A couple of other new provisions expected to bring radical changes to corporate governance include:

  1. Deep focus on Corporate Social Responsibility ("CSR"): An increased CSR responsibility is cast upon companies having net worth of INR 500 crores (US$ 80 million) or more, or turnover of INR 1,000 crores (US$ 160 million) or more or a net profit of INR 5 crores (US$ 0.8 million) or more during any financial year, to promote social, environmental and ethical conduct. Effective from April 2014, they will have to spend at least 2% of their three-year average profit annually on CSR activities. They are bound to constitute a CSR committee for the formulation and monitoring of a CSR policy that will envisage promotion of a wide range of activities including eradication of hunger and poverty, promotion of education, gender equality and empowering women, ensuring environmental sustainability and vocational skill enhancement. These provisions are introduced with an intention of making the companies responsible to the society in which they function. The general perception is that this will not only boost corporate charitable activity in India but also gives companies a range of varying tax benefits. Clearly, the advisers will need to devise a tax-efficient CSR strategy for India Inc.
  2. Class action suits: Any group or association of persons who are affected by any misleading statements or inclusion/omission of any matter in the prospectus of a company is entitled to initiate action. Likewise, individual members/depositors or any class of them who form an opinion that the affairs of the company are conducted in a prejudicial manner to them or to the company can approach the Tribunal for appropriate remedies in the form of damages or compensation or demand of other suitable action. These provisions enhance the minority shareholders power to protect their interests.
  3. Corporate Fraud: Unlike its predecessor, the new law has defined "fraud" and dealt extensively with it. With an increase in corporate misconduct and frauds in India, this may be the right approach as this law empowers an agency, Serious Fraud Investigation Office ("SFIO"), to tackle corporate scams. The SFIO will have a statutory status and will be mandated to investigate corporate frauds, coupled with an authority to impose punitive measures and in specific instances, even arrest persons found guilty of corporate crimes.

Conclusion

The hope is that the new contemporary and pragmatic legislation will bring radical changes to the way corporate India functions. It has all the right elements. Although it is more comprehensive and appears to be uncomplicated than its predecessor, it is still in its initial stage of implementation and will need many more clarifications and subsidiary rules from the law makers to make it fully operational. A more complete picture may emerge after the publications of the supporting rules that are still on the anvil. Until then, the situation of having two legislations in force on the same subject matter is certainly peculiar and could possibly create administrative burden. For instance, the definition of a "foreign company" has not been made effective under the new Act, yet the provisions applicable to foreign companies are in effect. In such a situation, it is unclear whether it would be essential to rely on the old Act for the definition while relying on the provisions of the new law. So, the company and its advisers will have to be mindful of both legislations, as well as the draft rules to ensure compliance with the law.

Footnotes

1 Tables A – J of the Companies Act 2013 contain formats of Memorandum and Articles to be followed by various types of companies.
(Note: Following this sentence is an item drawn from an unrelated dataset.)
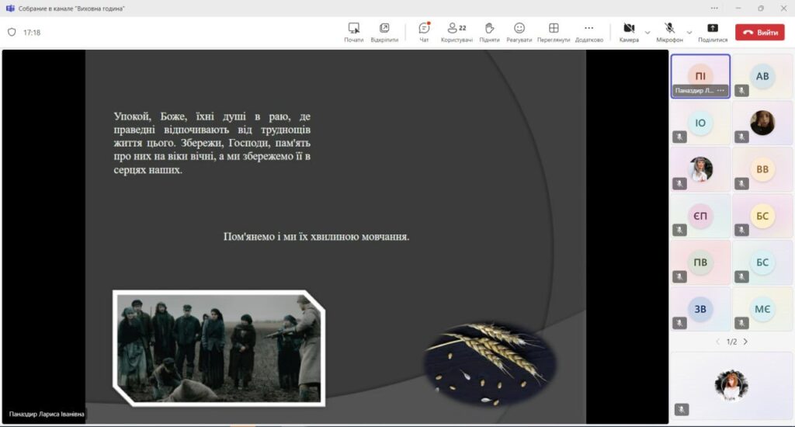This screenshot has height=427, width=795.
Task: Click the Почати (take control) icon
Action: pyautogui.click(x=353, y=28)
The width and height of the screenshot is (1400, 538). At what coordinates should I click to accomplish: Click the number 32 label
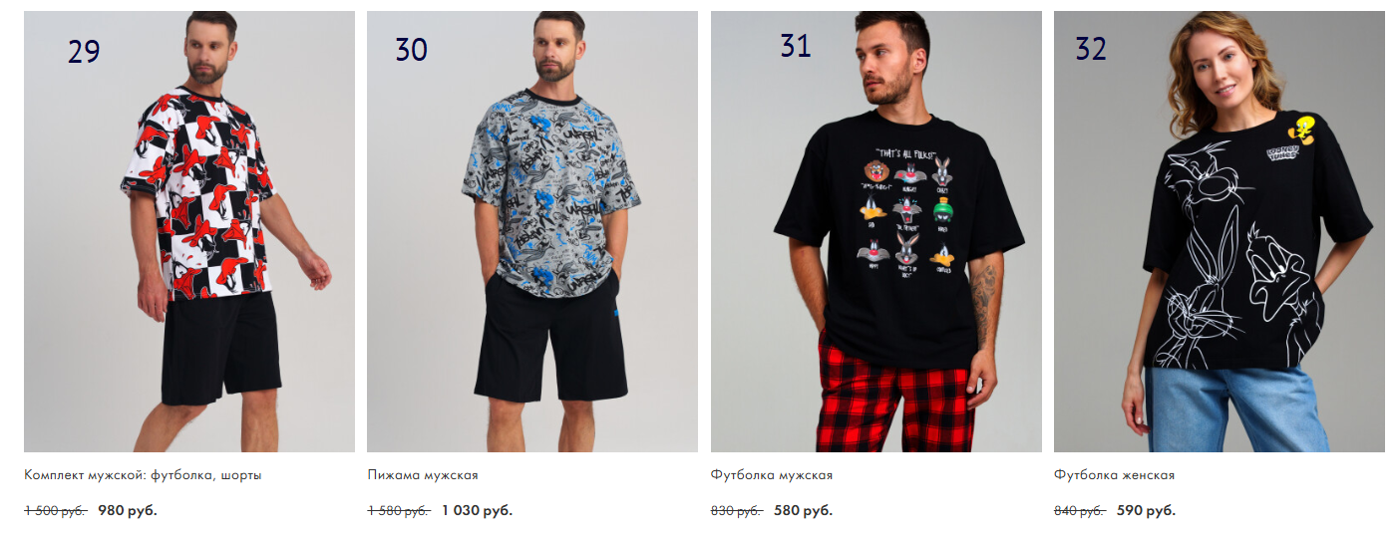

2 See Section 54 of the Act which states that sweat equity shares may be issued subject to the conditions laid down in this section irrespective of the prohibition on issue of shares at a discount as contained in Section 53.

3 As per the proviso to section 96 (1), the first AGM is to be held within nine months from the date of closing of the first financial year of the company.

4 These are prescribed in Schedule IV of the new Act.

5 These are covered under Sections 230-240.

6 Sections 270-365.

The content of this article is intended to provide a general guide to the subject matter. Specialist advice should be sought about your specific circumstances.